__WHAT TO WORK ON__
Return, from the data below, each line that contains the word "info".

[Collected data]
++++++++++

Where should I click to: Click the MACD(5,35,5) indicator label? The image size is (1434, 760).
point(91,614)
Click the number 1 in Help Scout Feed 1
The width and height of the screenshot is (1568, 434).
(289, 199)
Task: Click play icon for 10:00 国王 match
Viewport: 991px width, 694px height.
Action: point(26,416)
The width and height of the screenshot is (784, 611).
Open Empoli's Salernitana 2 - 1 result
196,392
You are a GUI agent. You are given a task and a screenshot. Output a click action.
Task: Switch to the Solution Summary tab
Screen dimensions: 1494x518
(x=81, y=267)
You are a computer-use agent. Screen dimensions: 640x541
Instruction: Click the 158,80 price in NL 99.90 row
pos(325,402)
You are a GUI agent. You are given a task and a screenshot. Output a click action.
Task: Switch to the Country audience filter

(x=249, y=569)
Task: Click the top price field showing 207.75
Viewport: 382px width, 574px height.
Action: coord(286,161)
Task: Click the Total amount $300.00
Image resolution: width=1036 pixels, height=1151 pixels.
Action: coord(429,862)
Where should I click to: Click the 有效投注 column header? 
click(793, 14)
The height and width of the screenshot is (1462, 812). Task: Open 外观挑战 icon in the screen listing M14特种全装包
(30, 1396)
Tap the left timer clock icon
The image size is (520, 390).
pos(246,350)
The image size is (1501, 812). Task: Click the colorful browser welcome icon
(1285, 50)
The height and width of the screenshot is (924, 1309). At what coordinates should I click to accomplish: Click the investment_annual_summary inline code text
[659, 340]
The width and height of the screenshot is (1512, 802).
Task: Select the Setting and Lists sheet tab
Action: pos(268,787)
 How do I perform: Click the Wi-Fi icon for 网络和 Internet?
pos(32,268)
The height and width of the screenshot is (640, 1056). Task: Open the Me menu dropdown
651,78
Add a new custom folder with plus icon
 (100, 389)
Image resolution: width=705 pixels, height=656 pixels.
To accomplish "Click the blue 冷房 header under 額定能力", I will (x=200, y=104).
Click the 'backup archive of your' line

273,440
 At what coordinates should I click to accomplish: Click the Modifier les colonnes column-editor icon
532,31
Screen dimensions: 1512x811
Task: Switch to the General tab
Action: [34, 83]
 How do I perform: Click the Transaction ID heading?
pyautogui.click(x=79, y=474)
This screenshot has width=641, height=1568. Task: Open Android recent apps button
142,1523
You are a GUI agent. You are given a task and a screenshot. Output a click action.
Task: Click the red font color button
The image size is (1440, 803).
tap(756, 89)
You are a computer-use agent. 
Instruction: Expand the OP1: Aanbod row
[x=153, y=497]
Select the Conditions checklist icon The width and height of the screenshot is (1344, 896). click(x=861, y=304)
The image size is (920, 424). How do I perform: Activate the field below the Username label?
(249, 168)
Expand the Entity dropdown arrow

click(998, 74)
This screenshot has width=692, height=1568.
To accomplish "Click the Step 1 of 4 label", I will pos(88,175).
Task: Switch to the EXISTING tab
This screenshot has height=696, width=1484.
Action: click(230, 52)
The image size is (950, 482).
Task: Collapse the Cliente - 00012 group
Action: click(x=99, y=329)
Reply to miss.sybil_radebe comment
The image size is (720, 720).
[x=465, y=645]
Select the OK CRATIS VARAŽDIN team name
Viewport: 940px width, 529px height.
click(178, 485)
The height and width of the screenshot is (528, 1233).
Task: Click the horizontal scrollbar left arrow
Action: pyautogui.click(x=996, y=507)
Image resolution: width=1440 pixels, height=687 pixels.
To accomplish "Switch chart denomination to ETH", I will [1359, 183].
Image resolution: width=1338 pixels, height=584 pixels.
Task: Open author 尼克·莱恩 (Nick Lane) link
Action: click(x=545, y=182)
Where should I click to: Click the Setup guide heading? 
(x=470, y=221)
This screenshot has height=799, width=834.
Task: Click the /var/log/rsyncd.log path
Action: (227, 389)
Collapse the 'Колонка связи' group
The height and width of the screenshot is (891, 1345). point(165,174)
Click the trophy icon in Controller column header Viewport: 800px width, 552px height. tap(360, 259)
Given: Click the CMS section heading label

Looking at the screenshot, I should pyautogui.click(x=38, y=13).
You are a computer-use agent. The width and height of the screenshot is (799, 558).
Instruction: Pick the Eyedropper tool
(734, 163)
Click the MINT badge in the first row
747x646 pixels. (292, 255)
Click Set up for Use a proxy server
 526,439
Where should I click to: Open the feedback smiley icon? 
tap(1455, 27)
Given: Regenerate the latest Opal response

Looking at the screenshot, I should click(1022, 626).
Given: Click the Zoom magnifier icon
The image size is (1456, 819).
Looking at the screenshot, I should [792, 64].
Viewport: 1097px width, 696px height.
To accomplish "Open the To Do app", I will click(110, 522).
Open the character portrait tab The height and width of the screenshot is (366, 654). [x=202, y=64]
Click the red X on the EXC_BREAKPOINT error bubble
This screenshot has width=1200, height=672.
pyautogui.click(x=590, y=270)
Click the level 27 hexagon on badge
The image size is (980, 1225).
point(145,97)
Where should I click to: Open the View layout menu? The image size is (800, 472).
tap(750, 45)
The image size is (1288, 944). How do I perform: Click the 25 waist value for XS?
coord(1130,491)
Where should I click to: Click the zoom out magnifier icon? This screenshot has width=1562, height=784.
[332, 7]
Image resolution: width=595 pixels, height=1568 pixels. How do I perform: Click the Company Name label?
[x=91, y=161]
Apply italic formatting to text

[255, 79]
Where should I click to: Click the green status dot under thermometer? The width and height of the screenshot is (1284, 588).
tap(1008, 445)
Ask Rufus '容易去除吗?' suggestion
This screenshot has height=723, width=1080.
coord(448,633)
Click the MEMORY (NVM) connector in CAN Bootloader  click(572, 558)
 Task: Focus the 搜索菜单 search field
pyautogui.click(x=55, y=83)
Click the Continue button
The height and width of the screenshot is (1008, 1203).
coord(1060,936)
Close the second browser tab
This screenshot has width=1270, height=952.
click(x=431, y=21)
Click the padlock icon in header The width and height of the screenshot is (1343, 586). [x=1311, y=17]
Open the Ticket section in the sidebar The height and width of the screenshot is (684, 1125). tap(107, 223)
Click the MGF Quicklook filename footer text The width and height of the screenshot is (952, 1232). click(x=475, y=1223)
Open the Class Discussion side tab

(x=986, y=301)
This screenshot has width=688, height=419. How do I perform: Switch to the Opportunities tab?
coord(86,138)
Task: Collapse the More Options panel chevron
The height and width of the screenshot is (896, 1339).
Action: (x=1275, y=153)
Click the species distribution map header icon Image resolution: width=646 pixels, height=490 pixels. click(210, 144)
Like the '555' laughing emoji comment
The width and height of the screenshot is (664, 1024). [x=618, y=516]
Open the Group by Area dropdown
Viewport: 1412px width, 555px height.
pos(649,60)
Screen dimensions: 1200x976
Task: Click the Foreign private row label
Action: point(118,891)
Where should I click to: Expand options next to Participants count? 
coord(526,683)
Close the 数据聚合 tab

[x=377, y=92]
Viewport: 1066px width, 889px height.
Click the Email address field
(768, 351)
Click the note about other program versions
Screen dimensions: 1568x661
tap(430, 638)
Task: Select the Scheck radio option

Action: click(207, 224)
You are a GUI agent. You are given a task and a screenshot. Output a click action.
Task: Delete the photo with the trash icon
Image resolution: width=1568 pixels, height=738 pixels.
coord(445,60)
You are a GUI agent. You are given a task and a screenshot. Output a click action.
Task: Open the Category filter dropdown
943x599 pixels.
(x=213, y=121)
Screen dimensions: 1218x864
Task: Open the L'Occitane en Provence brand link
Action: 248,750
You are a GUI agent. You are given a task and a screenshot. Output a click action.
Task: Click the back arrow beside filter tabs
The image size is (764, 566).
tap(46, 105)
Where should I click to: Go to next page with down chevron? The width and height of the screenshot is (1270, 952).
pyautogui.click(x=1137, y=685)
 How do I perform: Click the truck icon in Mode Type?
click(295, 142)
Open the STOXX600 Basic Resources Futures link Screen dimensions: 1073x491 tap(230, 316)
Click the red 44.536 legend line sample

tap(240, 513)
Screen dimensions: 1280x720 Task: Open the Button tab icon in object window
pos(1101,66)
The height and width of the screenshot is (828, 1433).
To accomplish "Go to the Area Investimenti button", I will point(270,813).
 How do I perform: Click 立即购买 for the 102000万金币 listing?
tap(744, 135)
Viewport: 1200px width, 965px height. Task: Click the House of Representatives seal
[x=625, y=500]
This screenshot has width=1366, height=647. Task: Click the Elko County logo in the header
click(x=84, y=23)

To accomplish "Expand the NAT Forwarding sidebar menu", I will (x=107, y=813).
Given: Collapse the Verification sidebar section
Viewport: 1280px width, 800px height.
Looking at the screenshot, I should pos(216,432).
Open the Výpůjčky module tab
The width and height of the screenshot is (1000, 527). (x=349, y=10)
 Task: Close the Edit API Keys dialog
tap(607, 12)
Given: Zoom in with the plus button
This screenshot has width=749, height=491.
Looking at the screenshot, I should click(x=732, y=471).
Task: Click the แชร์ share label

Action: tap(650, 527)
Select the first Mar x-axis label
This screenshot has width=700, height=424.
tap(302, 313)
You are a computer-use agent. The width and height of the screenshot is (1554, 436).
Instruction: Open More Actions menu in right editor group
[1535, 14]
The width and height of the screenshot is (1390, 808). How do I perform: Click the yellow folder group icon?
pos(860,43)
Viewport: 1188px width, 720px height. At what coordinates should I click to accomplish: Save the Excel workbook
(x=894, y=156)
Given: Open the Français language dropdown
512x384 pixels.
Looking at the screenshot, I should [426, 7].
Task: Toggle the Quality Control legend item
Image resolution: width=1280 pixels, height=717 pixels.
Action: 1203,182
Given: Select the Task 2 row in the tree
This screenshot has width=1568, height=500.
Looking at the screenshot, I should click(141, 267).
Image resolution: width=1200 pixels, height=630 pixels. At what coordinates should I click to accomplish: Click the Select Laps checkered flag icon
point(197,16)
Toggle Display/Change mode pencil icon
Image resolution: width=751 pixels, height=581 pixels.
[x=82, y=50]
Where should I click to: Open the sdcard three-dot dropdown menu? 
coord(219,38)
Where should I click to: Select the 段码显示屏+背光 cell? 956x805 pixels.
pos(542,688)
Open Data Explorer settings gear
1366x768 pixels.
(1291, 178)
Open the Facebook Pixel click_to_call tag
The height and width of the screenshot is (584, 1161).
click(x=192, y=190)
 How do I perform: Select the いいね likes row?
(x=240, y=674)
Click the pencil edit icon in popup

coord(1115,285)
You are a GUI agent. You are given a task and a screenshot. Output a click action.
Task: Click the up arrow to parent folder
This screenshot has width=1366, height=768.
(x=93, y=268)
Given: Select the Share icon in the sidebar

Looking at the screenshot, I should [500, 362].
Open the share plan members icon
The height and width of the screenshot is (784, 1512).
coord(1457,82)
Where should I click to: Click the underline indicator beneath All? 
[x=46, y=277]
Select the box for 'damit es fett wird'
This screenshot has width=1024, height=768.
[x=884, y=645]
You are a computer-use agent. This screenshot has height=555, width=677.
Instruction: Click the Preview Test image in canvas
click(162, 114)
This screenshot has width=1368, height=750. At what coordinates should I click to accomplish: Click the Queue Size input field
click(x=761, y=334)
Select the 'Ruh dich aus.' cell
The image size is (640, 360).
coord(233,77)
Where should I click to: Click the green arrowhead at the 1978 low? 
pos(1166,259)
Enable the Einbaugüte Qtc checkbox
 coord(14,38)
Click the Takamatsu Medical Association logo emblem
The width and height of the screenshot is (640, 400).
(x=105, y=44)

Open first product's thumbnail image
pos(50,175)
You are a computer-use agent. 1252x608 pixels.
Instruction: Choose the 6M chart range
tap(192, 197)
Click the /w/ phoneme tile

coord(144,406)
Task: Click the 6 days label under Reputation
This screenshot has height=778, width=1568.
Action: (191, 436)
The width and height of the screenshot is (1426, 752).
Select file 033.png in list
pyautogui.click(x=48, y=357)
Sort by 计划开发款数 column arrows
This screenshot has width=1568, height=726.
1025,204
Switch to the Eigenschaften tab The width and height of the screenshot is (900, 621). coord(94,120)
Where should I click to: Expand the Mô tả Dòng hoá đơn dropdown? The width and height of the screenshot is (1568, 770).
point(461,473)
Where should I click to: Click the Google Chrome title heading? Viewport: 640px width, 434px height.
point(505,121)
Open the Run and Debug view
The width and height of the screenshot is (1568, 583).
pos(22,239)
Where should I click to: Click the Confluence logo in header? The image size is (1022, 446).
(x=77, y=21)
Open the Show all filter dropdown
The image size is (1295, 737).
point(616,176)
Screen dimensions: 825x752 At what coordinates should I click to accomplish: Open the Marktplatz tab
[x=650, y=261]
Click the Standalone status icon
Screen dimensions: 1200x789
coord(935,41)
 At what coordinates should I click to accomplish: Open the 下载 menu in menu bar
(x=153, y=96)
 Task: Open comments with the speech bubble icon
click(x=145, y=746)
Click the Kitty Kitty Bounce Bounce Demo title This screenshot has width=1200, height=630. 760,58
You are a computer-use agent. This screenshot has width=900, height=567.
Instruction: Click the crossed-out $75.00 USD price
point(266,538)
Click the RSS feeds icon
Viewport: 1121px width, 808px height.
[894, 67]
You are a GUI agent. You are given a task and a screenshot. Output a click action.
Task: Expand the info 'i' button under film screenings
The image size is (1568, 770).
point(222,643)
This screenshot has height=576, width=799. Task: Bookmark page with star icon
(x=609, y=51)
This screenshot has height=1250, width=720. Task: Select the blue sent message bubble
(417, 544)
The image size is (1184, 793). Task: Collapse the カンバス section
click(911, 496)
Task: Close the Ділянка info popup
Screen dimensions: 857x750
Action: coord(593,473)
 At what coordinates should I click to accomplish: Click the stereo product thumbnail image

++++++++++

__ANSWER SPACE__
Task: Expand the info 'i' button under film screenings
Task: Close the Ділянка info popup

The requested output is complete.